(Stored data entries)
* * * * *

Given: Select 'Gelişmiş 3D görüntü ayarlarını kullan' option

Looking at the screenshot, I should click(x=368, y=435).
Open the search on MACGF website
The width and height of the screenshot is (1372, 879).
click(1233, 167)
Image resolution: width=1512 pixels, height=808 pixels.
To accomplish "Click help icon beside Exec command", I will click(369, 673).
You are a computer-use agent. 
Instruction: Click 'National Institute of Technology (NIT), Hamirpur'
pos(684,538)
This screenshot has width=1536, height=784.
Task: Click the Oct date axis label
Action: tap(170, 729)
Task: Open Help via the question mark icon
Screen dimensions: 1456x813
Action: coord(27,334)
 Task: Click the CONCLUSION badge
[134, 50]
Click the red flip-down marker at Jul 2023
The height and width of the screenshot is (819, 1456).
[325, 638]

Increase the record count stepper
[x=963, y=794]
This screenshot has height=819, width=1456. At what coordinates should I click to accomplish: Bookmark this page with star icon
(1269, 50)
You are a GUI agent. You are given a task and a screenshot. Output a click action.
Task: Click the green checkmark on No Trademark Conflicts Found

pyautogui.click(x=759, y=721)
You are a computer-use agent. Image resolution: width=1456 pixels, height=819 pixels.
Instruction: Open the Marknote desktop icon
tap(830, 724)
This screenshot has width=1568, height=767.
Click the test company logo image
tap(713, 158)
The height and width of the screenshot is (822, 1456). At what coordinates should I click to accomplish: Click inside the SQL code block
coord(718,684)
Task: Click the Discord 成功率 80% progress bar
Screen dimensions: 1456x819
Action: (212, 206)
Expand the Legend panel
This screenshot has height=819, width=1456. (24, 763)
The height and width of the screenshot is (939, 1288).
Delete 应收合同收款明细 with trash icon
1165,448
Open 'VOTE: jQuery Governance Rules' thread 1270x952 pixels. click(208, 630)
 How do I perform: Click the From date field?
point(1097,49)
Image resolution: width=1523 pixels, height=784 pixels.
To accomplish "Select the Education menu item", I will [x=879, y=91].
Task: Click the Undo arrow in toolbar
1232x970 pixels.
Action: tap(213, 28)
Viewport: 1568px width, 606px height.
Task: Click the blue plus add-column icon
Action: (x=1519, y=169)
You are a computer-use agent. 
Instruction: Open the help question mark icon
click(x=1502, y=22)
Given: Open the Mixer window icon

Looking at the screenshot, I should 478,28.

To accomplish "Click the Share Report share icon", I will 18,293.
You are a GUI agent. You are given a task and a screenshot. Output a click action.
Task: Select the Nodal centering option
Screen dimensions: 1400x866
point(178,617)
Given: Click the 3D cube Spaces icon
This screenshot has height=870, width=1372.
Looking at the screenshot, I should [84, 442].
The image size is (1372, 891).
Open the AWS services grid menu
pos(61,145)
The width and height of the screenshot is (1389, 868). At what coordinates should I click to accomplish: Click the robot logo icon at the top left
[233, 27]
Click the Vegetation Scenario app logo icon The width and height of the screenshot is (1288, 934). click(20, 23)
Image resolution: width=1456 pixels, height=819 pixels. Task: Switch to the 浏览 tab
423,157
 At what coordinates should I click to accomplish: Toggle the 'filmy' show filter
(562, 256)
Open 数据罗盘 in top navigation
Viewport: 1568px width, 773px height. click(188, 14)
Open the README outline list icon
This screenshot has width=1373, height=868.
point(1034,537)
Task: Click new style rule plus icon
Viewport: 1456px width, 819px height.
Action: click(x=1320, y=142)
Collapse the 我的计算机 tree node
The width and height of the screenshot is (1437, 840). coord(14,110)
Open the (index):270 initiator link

* * * * *

**About this task:**
Copy all of the entries above exactly as shown.

**Reply:**
Given: Select 'Gelişmiş 3D görüntü ayarlarını kullan' option

Looking at the screenshot, I should click(x=368, y=435).
Open the search on MACGF website
The width and height of the screenshot is (1372, 879).
click(1233, 167)
Image resolution: width=1512 pixels, height=808 pixels.
To accomplish "Click help icon beside Exec command", I will click(369, 673).
You are a computer-use agent. 
Instruction: Click 'National Institute of Technology (NIT), Hamirpur'
pos(684,538)
This screenshot has width=1536, height=784.
Task: Click the Oct date axis label
Action: tap(170, 729)
Task: Open Help via the question mark icon
Screen dimensions: 1456x813
Action: coord(27,334)
 Task: Click the CONCLUSION badge
[134, 50]
Click the red flip-down marker at Jul 2023
The height and width of the screenshot is (819, 1456).
[325, 638]

Increase the record count stepper
[x=963, y=794]
This screenshot has height=819, width=1456. At what coordinates should I click to accomplish: Bookmark this page with star icon
(1269, 50)
You are a GUI agent. You are given a task and a screenshot. Output a click action.
Task: Click the green checkmark on No Trademark Conflicts Found

pyautogui.click(x=759, y=721)
You are a computer-use agent. Image resolution: width=1456 pixels, height=819 pixels.
Instruction: Open the Marknote desktop icon
tap(830, 724)
This screenshot has width=1568, height=767.
Click the test company logo image
tap(713, 158)
The height and width of the screenshot is (822, 1456). At what coordinates should I click to accomplish: Click inside the SQL code block
coord(718,684)
Task: Click the Discord 成功率 80% progress bar
Screen dimensions: 1456x819
Action: (212, 206)
Expand the Legend panel
This screenshot has height=819, width=1456. (24, 763)
The height and width of the screenshot is (939, 1288).
Delete 应收合同收款明细 with trash icon
1165,448
Open 'VOTE: jQuery Governance Rules' thread 1270x952 pixels. click(208, 630)
 How do I perform: Click the From date field?
point(1097,49)
Image resolution: width=1523 pixels, height=784 pixels.
To accomplish "Select the Education menu item", I will [x=879, y=91].
Task: Click the Undo arrow in toolbar
1232x970 pixels.
Action: tap(213, 28)
Viewport: 1568px width, 606px height.
Task: Click the blue plus add-column icon
Action: (x=1519, y=169)
You are a computer-use agent. 
Instruction: Open the help question mark icon
click(x=1502, y=22)
Given: Open the Mixer window icon

Looking at the screenshot, I should 478,28.

To accomplish "Click the Share Report share icon", I will 18,293.
You are a GUI agent. You are given a task and a screenshot. Output a click action.
Task: Select the Nodal centering option
Screen dimensions: 1400x866
point(178,617)
Given: Click the 3D cube Spaces icon
This screenshot has height=870, width=1372.
Looking at the screenshot, I should [84, 442].
The image size is (1372, 891).
Open the AWS services grid menu
pos(61,145)
The width and height of the screenshot is (1389, 868). At what coordinates should I click to accomplish: Click the robot logo icon at the top left
[233, 27]
Click the Vegetation Scenario app logo icon The width and height of the screenshot is (1288, 934). click(20, 23)
Image resolution: width=1456 pixels, height=819 pixels. Task: Switch to the 浏览 tab
423,157
 At what coordinates should I click to accomplish: Toggle the 'filmy' show filter
(562, 256)
Open 数据罗盘 in top navigation
Viewport: 1568px width, 773px height. click(188, 14)
Open the README outline list icon
This screenshot has width=1373, height=868.
point(1034,537)
Task: Click new style rule plus icon
Viewport: 1456px width, 819px height.
Action: click(x=1320, y=142)
Collapse the 我的计算机 tree node
The width and height of the screenshot is (1437, 840). coord(14,110)
Open the (index):270 initiator link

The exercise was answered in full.